Featured snippets aren’t “technically” organic listings. They are organic listings. And ignoring things listings that appear in Top Stories, businesses in local, programs in college displays feels like a dated assessment of how search works….
— Danny Sullivan (@dannysullivan) February 26, 2020
If you haven’t embraced pursuing organic SERP features, with both technical markup and diversified content, you have a lot of catching up to do.
E-commerce sites need to produce content beyond category pages. I know this can seem overwhelming to develop a content calendar and commit to it, but don’t think of this as a strategy like you would for a blog.

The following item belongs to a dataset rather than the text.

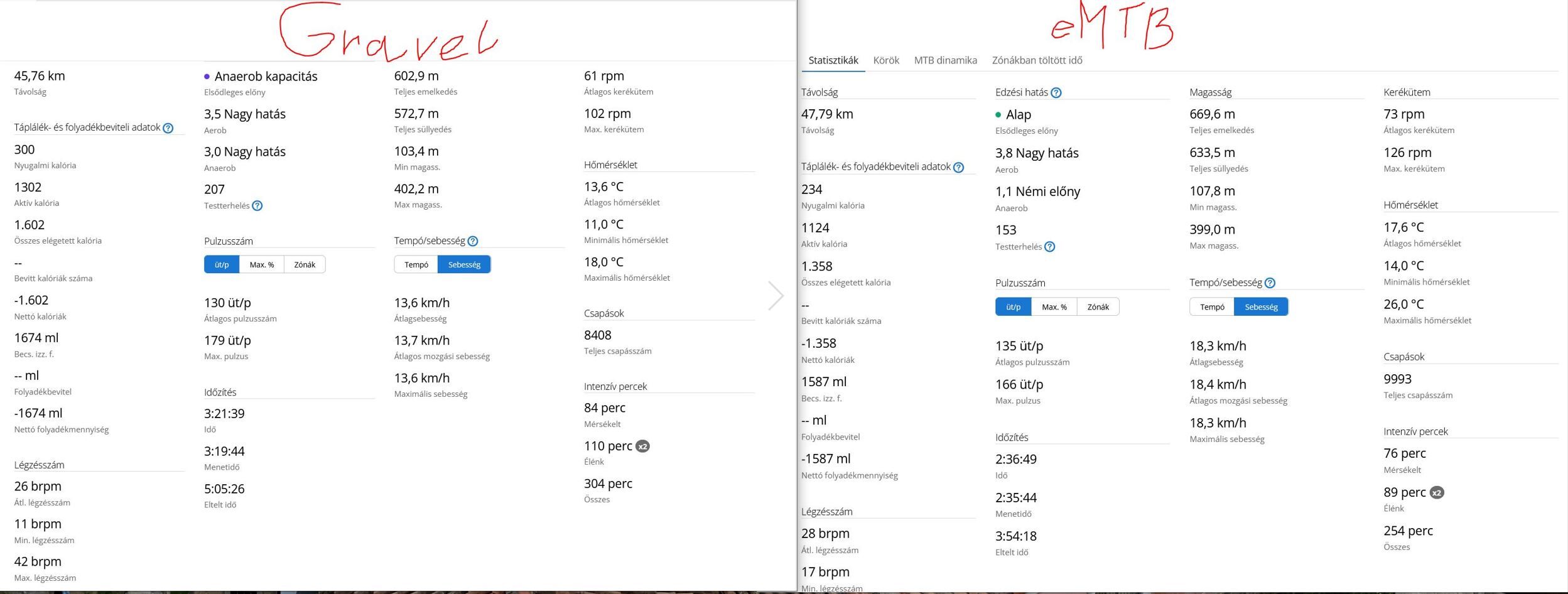Open the Körök tab
This screenshot has width=1568, height=594.
[x=886, y=60]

- Build out a repository of buying guides and how-tos (hint: the latter is probably something that can be repurposed from directions you already have on the site or send with your product). Bonus if you can do this in an environment that allows for AMP.
- Don’t worry about adding these guides in any particular cadence, like you would blog content.
- Do keep them updated, especially if you are using dateModified markup, as products linked within go out of stock or are discontinued. Some content management systems can check against your product data feed to help alert you to broken product links.